“He mutter spiffy”



So Long? Stevens

He lifted up, among the actuaries,
a grandee crow. Ah ha & he crowed good.
That funny money-man.
Mutter we all must as well as we can.
He mutter spiffy. He make wonder Henry’s
wits, though, with a odd

… something … something … not there in his flourishing art.
O veteran of death, you will not mind
a counter-mutter.
What was it missing, then,
at the man’s heart
so that he does not wound? It is our kind
to wound, as well as utter

a fact of happy world. That metaphysics
he hefted up until we could not breathe
the physics.
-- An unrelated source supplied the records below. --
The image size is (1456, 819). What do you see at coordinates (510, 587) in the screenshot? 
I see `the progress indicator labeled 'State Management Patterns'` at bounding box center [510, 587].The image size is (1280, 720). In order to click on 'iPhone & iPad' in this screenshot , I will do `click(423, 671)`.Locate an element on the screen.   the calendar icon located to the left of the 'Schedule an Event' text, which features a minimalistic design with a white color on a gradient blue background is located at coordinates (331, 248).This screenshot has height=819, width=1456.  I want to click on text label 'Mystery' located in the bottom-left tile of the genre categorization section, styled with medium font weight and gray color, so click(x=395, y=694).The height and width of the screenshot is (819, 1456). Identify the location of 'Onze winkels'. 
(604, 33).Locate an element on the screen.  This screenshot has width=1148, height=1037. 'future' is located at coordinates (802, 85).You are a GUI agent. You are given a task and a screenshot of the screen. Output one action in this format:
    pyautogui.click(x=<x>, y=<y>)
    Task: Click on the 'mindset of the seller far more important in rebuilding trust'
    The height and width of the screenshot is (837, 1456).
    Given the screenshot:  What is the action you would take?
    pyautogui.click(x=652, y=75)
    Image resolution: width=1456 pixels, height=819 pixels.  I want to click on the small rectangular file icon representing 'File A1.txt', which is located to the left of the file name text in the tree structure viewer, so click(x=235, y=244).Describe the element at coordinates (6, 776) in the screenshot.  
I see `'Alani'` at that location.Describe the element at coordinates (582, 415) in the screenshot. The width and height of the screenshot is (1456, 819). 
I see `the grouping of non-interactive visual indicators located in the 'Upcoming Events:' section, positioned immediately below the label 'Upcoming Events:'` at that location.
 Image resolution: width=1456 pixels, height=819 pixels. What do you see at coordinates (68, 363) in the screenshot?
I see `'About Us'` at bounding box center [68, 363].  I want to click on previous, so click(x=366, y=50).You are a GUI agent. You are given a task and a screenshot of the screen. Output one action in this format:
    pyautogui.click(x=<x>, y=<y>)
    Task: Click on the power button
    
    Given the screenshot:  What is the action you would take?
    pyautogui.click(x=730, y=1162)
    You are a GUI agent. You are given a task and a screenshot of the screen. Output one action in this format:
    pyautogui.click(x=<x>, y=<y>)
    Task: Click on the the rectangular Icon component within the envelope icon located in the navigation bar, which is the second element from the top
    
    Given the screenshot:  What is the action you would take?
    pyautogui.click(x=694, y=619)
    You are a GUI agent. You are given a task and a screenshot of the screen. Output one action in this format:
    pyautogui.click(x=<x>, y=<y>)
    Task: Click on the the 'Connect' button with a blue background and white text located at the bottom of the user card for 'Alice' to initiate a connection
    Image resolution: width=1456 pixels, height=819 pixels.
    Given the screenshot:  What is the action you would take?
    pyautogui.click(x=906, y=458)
On our side,
monotonous (or ever-fresh)—it sticks
in Henry’s throat to judge—brilliant, he seethe;
better than us; less wide.

—John Berryman
—from His Toy, His Dream, His Rest

Dream Song

John Berryman’s brilliant “Dream Song” is a good way to end the Wallace Stevens’s birthday week.  He loves Stevens, but feels that something is missing.  Of course the “funny money man” mutters spiffy.  But Henry feels that something is lacking.  He cannot quite put his finger on it but wants to issue a “counter-mutter”.    I don’t agree with his idea that Stevens does not wound, for I have been wounded by Stevens as often as any other great poet.  Perhaps more.  Stevens can wound me.   But different sorts of weapons wound different readers and perhaps Berryman is responding to some of the late poems that can seem very solemnly intellectually and even a bit cold.   Henry, Berryman’s alter ego, ends up asserting that while Stevens is brilliant, he is “less wide” than Henry.   It’s possible that Henry’s trauma’s are more deeply personal than those which Stevens reveals in his own poetry.  The dream songs are a brilliant and cohesive and very project; Stevens worked, I think, more broadly and widely than Berryman.